The “High Heels Project” started in 2011 as a project in which Mari Katayama, an artist who lives with an artificial leg, created artificial legs that allow her to wear high heels, walk the streets, and perform on stage. Ten years have passed since the start of the project, and the second phase of the project, which will start in earnest in 2022, will move into the next phase, connecting with various other people and moving toward the “freedom to embrace ideals” for all people. When Katayama was a singer at a jazz bar during her college days, one day a customer made a remark to her, “A woman who doesn’t wear high heels is not a woman. In the course of the first project, which began out of frustration, Katayama was confronted with the current state of social welfare in Japan, where there are very few options provided by “public assistance. Wearing high heels with artificial legs is connected to the issue of people’s “freedom of choice.

Back in 2011, the goal was to get to the point where people could wear high heels by adjusting ready-made parts and shoes and stand on the stage by themselves. In this second project, while developing parts and shoes, the artist had the opportunity to question the freedom of choice, welfare, and the possibility of the body itself, which should be given to all people, through research with experts involved in the project, people with similar disabilities, and researchers related to disabilities and the body.

About Mari Katayama:
Mari Katayama was born 1987 in Saitama, Japan. Graduated with a Master’s degree from the Department of Intermedia Art at Tokyo University of the Arts in 2012. As a means of connecting herself with the world and society, Katayama uses a camera, needle and thread, and her own prosthetic legs to create works. Physical experience is the most important thing for her, and she uses various techniques to express her body and relationship with others, both keep changing through these experiences. Her inter- est lies in the (physical) forms and lives of people who try to survive while being trans- formed by the city, society, and systems. In her works, she photographs herself among intricately arranged hand-sewn objects and sculptures. In addition to her creative art, she also leads the “High Heels Project” with a motto of “freedom of choice,” and has worked as fashion model, singer and keynote speaker, wearing custom-made high heels for her prostheses.

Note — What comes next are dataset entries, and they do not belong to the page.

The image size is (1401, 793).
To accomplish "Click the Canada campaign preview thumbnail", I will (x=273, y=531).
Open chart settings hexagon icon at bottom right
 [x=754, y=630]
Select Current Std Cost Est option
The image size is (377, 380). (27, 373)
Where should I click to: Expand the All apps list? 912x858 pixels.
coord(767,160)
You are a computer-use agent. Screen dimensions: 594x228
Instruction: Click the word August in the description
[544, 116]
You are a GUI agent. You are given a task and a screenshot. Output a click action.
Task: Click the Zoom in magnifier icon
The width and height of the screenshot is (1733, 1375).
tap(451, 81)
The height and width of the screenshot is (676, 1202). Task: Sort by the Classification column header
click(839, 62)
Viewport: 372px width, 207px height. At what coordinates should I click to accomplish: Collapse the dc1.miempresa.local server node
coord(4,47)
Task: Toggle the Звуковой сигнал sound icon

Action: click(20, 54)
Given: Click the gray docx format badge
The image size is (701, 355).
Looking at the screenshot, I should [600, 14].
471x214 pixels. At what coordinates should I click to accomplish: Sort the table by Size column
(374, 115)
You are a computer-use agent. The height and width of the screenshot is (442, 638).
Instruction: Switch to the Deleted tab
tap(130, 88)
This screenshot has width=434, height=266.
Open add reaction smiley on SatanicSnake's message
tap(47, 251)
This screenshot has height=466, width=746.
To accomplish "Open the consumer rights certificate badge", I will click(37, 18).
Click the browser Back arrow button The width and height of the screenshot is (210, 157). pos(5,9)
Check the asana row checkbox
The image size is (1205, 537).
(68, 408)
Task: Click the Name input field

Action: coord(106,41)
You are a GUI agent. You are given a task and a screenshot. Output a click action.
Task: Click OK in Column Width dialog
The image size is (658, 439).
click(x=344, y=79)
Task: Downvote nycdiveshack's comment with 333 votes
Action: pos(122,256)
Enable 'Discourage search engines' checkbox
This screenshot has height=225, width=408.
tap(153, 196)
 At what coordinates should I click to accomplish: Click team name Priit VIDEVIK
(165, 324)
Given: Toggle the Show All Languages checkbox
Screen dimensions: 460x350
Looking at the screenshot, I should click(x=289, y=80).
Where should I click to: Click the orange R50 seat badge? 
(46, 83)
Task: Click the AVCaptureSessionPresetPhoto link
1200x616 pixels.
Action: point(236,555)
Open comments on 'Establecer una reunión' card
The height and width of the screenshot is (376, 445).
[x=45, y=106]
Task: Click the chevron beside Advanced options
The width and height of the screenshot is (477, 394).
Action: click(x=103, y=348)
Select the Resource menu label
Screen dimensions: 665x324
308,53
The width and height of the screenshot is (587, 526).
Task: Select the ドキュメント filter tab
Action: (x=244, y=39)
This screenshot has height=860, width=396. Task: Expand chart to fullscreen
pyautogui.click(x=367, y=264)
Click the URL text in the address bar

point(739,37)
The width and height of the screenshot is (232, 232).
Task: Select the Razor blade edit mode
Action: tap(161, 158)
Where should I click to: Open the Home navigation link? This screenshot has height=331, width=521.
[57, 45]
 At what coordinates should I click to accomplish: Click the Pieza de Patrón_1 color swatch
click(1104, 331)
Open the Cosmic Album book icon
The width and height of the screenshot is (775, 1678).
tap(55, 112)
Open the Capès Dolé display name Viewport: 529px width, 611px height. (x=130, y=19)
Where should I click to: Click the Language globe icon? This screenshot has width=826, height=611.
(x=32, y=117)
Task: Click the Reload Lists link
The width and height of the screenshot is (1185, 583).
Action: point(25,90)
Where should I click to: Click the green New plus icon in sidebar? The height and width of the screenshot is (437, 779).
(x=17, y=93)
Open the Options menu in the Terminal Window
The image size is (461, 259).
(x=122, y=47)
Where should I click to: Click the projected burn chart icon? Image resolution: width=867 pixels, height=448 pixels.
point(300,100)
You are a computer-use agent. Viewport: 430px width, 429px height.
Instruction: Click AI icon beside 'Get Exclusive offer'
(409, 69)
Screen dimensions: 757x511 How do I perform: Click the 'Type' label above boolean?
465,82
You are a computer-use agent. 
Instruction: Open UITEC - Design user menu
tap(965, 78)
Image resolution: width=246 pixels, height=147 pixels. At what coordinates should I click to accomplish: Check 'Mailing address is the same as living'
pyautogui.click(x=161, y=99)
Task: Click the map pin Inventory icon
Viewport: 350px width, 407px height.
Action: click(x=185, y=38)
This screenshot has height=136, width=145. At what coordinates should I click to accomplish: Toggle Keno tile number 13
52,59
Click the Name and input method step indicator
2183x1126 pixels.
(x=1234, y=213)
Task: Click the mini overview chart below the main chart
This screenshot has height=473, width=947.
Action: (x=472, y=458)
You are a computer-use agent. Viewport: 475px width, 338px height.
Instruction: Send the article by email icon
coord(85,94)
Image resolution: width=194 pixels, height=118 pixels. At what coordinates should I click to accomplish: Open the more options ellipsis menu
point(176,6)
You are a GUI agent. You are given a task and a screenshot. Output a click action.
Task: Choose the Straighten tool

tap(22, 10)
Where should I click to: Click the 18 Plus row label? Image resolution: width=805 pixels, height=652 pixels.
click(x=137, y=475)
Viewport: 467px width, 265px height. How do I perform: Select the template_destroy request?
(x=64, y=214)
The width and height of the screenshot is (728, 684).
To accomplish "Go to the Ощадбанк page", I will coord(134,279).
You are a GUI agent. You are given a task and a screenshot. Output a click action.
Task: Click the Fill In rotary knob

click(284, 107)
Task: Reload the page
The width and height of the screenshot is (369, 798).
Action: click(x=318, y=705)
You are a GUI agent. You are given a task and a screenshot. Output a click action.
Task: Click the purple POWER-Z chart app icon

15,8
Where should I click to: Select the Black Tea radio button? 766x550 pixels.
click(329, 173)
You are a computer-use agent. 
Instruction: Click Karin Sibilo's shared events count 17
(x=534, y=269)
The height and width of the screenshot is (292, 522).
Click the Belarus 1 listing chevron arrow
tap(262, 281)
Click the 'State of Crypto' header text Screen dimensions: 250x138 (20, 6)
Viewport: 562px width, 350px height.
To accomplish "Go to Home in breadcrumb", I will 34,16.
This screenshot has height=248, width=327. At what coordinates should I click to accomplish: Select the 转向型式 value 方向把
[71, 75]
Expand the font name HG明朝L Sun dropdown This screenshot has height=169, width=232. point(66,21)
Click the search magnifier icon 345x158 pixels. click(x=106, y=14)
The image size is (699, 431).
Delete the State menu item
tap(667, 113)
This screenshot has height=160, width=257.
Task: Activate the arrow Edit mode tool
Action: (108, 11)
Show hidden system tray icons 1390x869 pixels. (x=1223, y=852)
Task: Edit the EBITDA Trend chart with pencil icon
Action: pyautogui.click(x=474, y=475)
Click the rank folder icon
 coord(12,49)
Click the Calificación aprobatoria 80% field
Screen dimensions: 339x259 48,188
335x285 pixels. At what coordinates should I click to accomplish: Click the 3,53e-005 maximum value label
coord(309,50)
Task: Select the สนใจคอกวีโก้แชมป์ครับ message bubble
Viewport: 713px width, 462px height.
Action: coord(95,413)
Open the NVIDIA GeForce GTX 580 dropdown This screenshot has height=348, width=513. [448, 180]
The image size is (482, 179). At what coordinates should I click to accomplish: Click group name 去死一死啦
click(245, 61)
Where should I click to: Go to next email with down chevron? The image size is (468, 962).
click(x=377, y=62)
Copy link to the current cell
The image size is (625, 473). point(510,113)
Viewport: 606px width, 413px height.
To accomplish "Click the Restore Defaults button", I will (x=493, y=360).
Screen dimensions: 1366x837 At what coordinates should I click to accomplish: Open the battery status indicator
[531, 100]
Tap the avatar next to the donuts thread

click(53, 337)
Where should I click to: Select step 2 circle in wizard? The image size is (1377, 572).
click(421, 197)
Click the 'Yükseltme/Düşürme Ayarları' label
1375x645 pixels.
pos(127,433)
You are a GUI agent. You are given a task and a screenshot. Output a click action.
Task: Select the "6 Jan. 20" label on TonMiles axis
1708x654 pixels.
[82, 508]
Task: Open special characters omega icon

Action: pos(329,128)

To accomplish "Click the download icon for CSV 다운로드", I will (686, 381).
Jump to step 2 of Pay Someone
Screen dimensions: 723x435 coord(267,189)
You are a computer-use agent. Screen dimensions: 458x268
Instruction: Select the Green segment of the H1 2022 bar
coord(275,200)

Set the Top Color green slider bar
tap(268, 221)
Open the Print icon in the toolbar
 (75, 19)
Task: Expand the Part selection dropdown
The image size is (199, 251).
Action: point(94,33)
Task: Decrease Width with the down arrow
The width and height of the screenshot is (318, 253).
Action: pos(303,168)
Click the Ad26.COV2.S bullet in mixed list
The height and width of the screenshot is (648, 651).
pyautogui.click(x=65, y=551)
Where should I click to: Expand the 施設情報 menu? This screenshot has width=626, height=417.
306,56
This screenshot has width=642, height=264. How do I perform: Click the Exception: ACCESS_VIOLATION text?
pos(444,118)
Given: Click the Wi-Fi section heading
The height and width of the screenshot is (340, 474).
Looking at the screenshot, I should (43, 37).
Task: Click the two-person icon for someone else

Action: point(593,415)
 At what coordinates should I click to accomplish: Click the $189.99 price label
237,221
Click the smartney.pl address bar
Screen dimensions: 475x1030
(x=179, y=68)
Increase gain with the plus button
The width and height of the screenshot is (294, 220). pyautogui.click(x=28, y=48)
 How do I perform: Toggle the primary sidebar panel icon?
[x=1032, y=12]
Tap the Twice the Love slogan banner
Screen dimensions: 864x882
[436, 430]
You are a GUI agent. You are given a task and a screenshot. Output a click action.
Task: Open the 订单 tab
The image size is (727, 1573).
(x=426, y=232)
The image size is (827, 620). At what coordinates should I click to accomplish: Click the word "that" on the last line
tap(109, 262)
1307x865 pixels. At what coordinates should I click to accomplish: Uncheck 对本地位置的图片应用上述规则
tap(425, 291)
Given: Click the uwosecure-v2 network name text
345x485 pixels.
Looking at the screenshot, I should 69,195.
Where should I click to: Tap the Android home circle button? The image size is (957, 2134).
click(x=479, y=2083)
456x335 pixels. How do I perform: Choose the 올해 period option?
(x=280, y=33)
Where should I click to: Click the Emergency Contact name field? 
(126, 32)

Her major exhibitions include, “home again” (Maison Européenne de la Photographie, Paris, 2021), “58th Venice Biennale 2019” (Giardini and Arsenale, Venice),“broken heart” (White Rainbow, London, 2019), “Photographs of Innocence and of Experience – Contemporary Japanese Photography Vol.14” (Tokyo Photographic Art Museum, Tokyo, 2017), “Roppongi Crossing – My Body, Your Voice” (Mori Art Museum, Tokyo, 2016), “Aichi Triennale 2013” (Nayabashi, Aichi), etc. Public collections include, Tate Modern (London), Collection Antoine de Galbert (Paris), Mori Art Museum (Tokyo) and Tokyo Photographic Art Museum (Tokyo). She received Higashikawa Award for The New Photographer category in 2019 and Kimura Ihei Award in 2020. Her major publications include “GIFT” (United Vagabonds, 2019).